We should not have been in this position. The Supreme Court ruling was made months ago. Its impact on our Constitution & internal elections should have been thought through before nominations opened and if any Constitutional changes were needed then they could have been brought to Conference by FB (not by a pressure group that seems intent on destroying our Party) where inclusive Quotas would be kept or, if legally they may cause issues, an alternative that was Trans inclusive proposed.
I note that David Crowther has resigned. Should not the others who cosigned this disgraceful decision follow suite? Or at the very least apologise for breaching the constitution in this way.
I also note the appallingly low turnout. It really is imperative to find better ways of informing our members so that they can vote. I understand that many members had no idea the vote was taking place.
The turnout was clearly higher when ballots went out by post, though obviously this is more expensive.
It seems the upshot of this total mess is that Lib Dems start to seriously debate a policy of redrafting the Equality Act.

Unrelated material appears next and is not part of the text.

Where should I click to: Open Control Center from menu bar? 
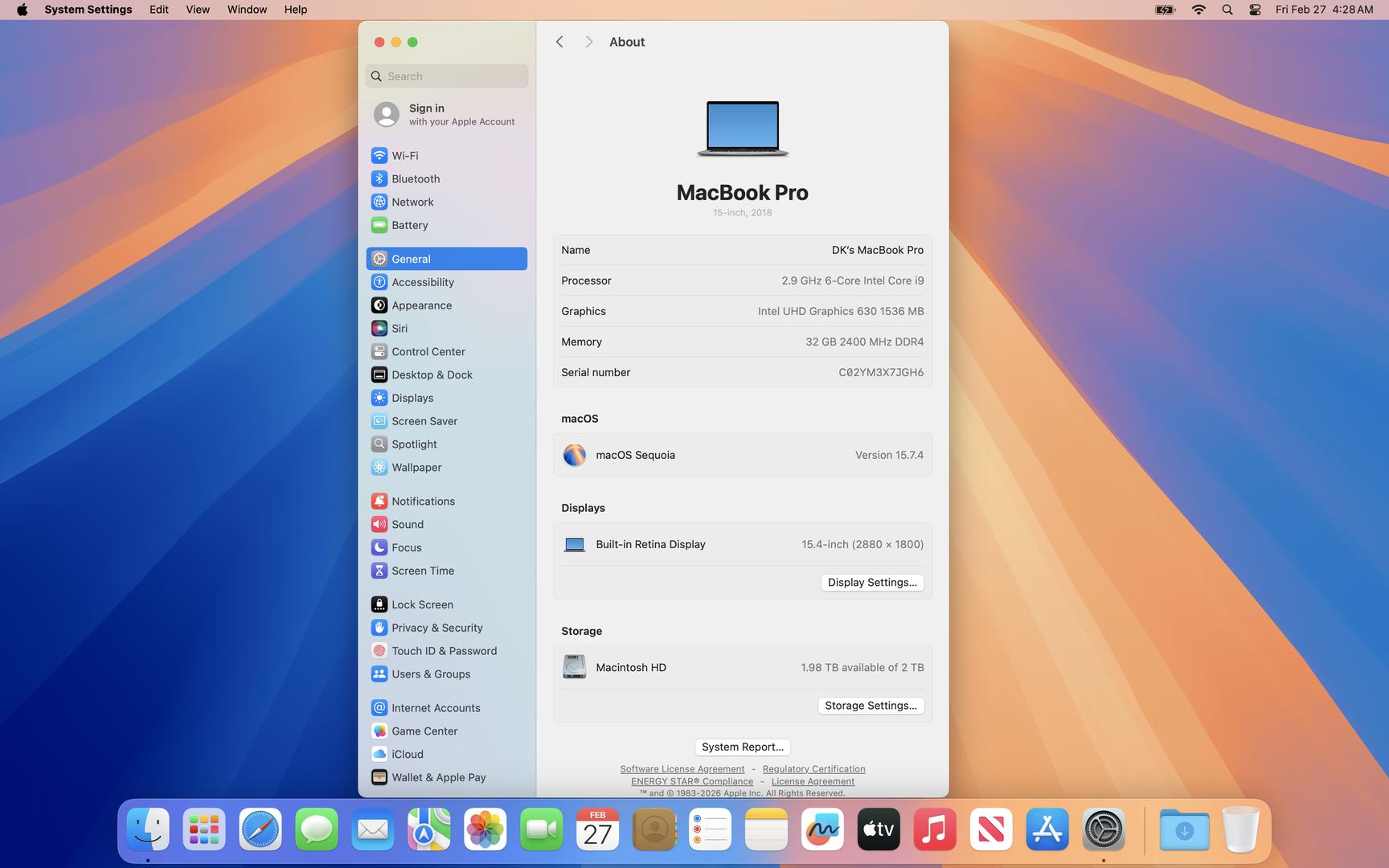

The Act is running out of defenders, which is sad for what was such a landmark piece of legislation which still has relevance, even if it was flawed and failed to clarify or reconcile tensions between the interpretation of the GRA and the inherited understanding of what ‘sex discrimination’ meant.

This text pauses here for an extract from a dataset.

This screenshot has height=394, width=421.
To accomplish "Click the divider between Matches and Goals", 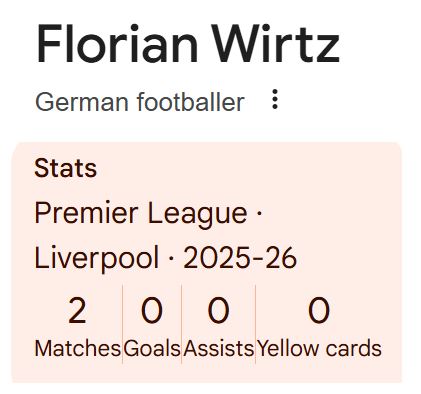I will [x=122, y=323].
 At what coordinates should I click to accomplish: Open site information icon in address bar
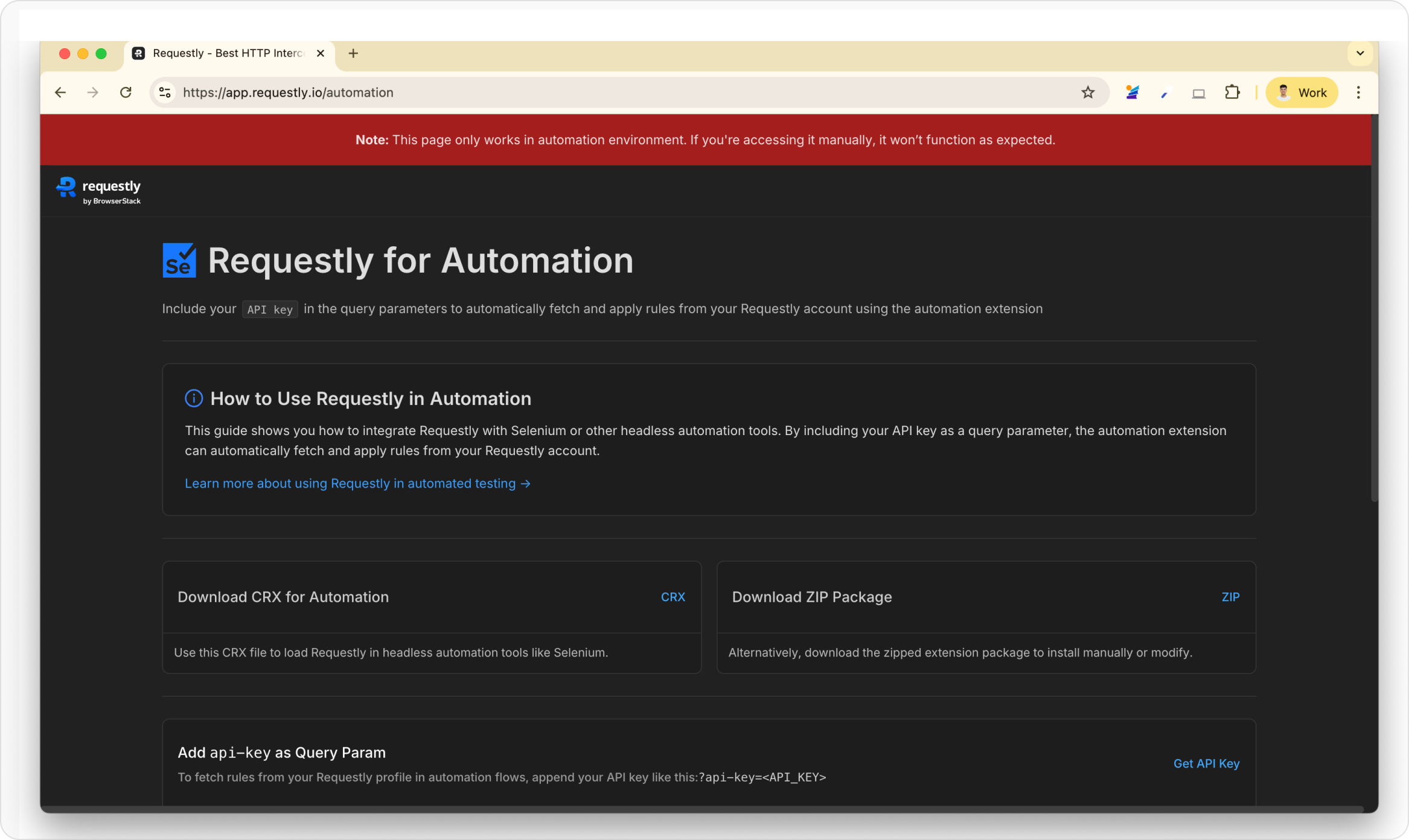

But there needs to be some recognition that the party itself was complicit in gutting the Act in 2010 by conceding the neutering of the socio-economic duties, which I’m not sure Starmer’s Labour has even considered reactivating. (Forgive me if I’m wrong).
That decision, in my view, gave the Tories and Reform and other rightwing agitators the opportunity they have since seized with both hands, to portray equalities legislation as a game the middle classes play that is of no meaningful benefit to people on lower incomes, and shuts them out of social mobility. It was a major mistake.
Were candidates required to disclose their gender as assigned at birth when being nominated.
If not how can the conclusion that the constitutional quota rules would be at odds with the apparent legal interpretation of the Equality Act be reached?